The son of the Arkansas governor was arrested on Sunday, Jan. 25, for DWI, careless driving and refusing to submit to a breath test. For refusing to submit to the test, William Asa Hutchinson III, who is 40, will get an automatic six-month suspension of his driver’s license. He was arrested for drunk driving by Arkansas State Police on the southbound exit ramp of Interstate 49, according to police records.
The police say he crashed into a guardrail with his vehicle. He told police that he had fallen asleep. Reports indicate that the police smelled the odor of alcohol upon approaching the vehicle, and they smelled it also on the suspect’s person. Troopers reported that his eyes were blood shot and watery, his speech slurred, and that he was slow to respond to questions, including his incorrect answer as to the direction in which he had been traveling.
The physical characteristics described by police are all classic signs of inebriation, which are often used to establish probable cause for stops and arrests. The failure to take a breath test does not guarantee someone a strong defense to a drunk driving charge, because officers can, in some cases, still prove the DWI elements based on all of the other facts surrounding the occurrence. In addition to the automatic suspension of the license, the refusal to take the test prevents the individual from getting a special operating license for work purposes.

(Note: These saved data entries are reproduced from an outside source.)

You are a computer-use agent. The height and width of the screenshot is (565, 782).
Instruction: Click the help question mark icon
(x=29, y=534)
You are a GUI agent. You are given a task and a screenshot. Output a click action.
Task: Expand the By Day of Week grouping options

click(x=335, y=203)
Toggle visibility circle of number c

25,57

Because the defendant is a celebrity of sorts, it may make little sense for him to fight the charge, as it could damage his public reputation. For an average citizen, the pros and cons of a defense should be discussed in detail by a defendant and his or her defense counsel. There are defenses that an experienced drunk driving attorney can put recommend. Furthermore, lawyers who are familiar with DWI cases in Arkansas are also more likely to know the intricacies of negotiating plea deals and other possible outcomes.